SOURCE TEXT —
First, President Trump was not doing the nation’s business on July 25. Trump has described the call as “perfect,” but the memorandum of conversation shows that he did not seek to advance U.S. interests. He did not ask Zelenskiy about progress in ending Russia’s war against Ukraine. He did not propose steps to facilitate more American trade. He did not raise how U.S. liquified natural gas might strengthen Ukraine’s energy security (something of interest to Secretary of Energy Rick Perry, whom Trump now says instigated a call that he did not want to make).

Instead, Trump posed two requests to his Ukrainian counterpart: check CrowdStrike (even though nothing suggests a Ukrainian link to the company that examined the Democratic National Committee’s servers in 2016), and investigate a thoroughly-debunked charge that Vice President Joe Biden sought to have a Ukrainian prosecutor general fired to protect his son, Hunter Biden. Neither ask advances U.S. national goals. Both are about Trump’s personal interest in undermining his potential Democratic rival in 2020.

TASKS FOR THIS EXERCISE —
1/ Name every person mentioned in the passage on Trump's July 25 call.
2/ Please translate this sentence from the passage on Trump's July 25 call into Spanish: "Neither ask advances U.S. national goals."
3/ Write out the passage on Trump's July 25 call word for word, from "Instead, Trump posed" up to and including "rival in 2020.".

Saved entries —

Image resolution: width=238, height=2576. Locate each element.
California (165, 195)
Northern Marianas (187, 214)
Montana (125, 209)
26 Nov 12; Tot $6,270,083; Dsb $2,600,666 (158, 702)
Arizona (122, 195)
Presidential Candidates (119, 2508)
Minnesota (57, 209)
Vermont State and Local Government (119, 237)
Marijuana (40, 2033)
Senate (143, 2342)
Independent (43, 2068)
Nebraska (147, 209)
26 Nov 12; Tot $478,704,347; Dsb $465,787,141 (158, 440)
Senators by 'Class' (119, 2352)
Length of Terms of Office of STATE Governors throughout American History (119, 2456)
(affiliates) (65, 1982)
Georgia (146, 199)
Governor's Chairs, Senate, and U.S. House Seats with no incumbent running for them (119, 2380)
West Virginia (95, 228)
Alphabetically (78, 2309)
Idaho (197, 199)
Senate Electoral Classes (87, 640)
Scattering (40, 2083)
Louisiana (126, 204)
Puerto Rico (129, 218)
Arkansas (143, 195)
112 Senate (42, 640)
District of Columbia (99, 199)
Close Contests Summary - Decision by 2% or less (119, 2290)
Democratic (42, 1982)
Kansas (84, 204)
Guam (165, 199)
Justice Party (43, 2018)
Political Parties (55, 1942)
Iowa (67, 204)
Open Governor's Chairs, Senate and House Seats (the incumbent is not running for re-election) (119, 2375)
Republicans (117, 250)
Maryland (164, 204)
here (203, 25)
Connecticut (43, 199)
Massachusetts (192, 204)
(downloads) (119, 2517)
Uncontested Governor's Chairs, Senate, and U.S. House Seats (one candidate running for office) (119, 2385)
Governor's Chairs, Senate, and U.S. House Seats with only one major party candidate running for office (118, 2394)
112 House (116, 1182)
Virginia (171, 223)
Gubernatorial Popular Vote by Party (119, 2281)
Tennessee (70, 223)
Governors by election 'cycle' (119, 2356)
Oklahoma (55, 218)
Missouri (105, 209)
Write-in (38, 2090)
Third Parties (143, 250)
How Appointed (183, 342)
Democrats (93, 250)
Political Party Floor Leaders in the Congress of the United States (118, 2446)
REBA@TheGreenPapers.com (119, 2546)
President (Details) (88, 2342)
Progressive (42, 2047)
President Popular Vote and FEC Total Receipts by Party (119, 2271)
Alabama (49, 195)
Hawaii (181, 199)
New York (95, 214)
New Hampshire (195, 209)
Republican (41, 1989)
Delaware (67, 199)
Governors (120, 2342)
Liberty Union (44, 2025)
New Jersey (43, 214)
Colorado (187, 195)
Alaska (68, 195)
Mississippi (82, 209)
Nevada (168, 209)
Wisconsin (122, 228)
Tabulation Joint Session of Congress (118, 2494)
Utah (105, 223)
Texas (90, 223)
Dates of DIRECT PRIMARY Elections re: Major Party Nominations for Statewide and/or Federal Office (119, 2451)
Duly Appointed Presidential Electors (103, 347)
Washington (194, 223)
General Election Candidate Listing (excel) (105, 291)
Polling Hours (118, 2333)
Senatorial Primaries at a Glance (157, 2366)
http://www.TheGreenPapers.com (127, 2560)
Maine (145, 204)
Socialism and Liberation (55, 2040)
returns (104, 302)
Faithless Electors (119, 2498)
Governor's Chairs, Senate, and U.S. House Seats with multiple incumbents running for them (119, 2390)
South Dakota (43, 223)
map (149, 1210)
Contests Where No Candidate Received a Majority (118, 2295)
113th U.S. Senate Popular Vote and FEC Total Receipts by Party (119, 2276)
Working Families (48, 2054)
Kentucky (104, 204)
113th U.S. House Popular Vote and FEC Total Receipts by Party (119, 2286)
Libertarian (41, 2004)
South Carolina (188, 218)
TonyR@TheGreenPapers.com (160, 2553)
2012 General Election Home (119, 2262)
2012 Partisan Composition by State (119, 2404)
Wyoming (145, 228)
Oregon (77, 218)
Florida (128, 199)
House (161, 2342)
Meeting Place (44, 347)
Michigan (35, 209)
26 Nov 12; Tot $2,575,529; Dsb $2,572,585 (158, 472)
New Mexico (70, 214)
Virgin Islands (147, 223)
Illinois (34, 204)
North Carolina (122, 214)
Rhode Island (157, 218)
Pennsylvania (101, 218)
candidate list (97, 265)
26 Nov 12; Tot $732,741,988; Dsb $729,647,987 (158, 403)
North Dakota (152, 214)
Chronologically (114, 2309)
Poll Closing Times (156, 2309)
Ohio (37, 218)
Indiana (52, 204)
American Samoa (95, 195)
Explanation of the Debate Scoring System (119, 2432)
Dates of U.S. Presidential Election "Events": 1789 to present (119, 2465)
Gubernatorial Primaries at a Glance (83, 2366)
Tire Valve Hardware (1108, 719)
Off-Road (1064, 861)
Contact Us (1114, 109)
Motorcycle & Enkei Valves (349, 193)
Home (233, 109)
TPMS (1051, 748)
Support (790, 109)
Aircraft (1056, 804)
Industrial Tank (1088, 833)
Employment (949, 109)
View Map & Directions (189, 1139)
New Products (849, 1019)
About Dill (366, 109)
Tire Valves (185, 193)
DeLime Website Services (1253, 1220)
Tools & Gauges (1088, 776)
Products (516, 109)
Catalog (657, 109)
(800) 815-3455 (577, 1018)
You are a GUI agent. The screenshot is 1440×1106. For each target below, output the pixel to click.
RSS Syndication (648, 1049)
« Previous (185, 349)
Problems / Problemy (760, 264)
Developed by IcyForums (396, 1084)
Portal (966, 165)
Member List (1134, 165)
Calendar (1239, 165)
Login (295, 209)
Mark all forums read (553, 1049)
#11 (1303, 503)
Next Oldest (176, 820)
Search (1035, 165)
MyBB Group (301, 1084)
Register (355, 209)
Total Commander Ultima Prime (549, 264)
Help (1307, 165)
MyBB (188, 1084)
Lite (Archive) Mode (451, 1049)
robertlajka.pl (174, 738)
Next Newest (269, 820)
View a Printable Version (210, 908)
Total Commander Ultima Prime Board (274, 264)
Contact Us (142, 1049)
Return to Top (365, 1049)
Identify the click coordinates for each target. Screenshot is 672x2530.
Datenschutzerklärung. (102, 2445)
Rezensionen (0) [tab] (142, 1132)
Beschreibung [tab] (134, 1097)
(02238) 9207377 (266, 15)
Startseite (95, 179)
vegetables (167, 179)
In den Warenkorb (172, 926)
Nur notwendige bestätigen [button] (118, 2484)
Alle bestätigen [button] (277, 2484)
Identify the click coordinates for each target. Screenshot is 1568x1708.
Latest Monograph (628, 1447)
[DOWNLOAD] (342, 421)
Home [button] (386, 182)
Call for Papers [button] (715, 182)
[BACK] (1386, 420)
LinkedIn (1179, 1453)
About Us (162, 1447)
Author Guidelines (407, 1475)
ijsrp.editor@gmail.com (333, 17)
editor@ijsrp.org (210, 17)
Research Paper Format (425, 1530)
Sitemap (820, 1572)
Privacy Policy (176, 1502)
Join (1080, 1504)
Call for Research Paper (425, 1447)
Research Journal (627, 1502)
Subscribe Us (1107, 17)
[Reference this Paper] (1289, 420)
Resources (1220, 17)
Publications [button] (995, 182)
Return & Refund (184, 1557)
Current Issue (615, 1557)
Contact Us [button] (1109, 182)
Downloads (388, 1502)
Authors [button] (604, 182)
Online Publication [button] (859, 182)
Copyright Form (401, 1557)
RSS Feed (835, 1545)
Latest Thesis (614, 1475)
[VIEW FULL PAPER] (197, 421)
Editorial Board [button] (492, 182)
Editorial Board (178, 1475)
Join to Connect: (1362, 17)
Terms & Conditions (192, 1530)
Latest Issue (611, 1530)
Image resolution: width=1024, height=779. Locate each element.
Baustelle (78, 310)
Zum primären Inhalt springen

ANSWERS PER TASK —
1/ President Trump, Zelenskiy, Secretary of Energy Rick Perry, Vice President Joe Biden, Hunter Biden

2/ Ninguna de las dos peticiones promueve los objetivos nacionales de Estados Unidos.

3/
Instead, Trump posed two requests to his Ukrainian counterpart: check CrowdStrike (even though nothing suggests a Ukrainian link to the company that examined the Democratic National Committee’s servers in 2016), and investigate a thoroughly-debunked charge that Vice President Joe Biden sought to have a Ukrainian prosecutor general fired to protect his son, Hunter Biden. Neither ask advances U.S. national goals. Both are about Trump’s personal interest in undermining his potential Democratic rival in 2020.